_LISTED RECORDS:_
((
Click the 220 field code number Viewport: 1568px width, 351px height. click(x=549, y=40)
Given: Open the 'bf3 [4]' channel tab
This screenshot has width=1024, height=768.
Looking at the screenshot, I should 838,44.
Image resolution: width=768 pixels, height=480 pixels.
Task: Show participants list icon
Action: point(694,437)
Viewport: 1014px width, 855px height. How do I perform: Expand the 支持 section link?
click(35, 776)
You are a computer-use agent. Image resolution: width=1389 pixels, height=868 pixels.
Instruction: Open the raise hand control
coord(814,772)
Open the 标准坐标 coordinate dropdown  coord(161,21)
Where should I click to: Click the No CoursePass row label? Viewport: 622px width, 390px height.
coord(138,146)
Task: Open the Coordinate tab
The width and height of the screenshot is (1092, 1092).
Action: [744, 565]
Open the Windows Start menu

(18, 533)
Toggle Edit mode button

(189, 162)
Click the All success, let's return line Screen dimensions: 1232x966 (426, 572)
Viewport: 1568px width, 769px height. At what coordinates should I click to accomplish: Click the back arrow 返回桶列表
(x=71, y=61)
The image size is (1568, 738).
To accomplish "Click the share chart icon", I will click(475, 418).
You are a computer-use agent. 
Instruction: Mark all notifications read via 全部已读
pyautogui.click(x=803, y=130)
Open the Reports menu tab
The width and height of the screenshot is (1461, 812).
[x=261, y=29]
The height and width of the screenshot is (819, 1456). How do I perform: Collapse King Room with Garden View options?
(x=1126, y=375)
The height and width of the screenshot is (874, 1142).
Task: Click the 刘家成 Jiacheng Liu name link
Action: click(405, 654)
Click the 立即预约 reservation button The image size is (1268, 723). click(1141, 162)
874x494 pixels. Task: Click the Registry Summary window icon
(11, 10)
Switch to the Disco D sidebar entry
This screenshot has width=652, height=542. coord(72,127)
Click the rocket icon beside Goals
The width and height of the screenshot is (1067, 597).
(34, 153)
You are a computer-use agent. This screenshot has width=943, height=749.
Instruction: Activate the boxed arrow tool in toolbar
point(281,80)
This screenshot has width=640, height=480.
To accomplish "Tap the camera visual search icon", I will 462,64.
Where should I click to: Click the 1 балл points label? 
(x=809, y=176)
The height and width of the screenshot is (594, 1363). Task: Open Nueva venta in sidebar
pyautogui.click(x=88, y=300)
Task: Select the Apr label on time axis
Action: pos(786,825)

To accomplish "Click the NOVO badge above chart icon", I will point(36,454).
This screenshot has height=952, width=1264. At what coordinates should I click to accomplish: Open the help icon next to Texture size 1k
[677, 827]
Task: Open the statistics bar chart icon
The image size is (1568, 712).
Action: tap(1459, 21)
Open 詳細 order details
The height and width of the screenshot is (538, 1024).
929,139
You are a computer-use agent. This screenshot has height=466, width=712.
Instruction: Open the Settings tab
))
_EXERCISE:_
Using the records given above, list every line that includes the word "will".

_ANSWER TO THE PROBLEM:_
To accomplish "Click the share chart icon", I will click(475, 418).
To accomplish "Tap the camera visual search icon", I will 462,64.
To accomplish "Click the NOVO badge above chart icon", I will point(36,454).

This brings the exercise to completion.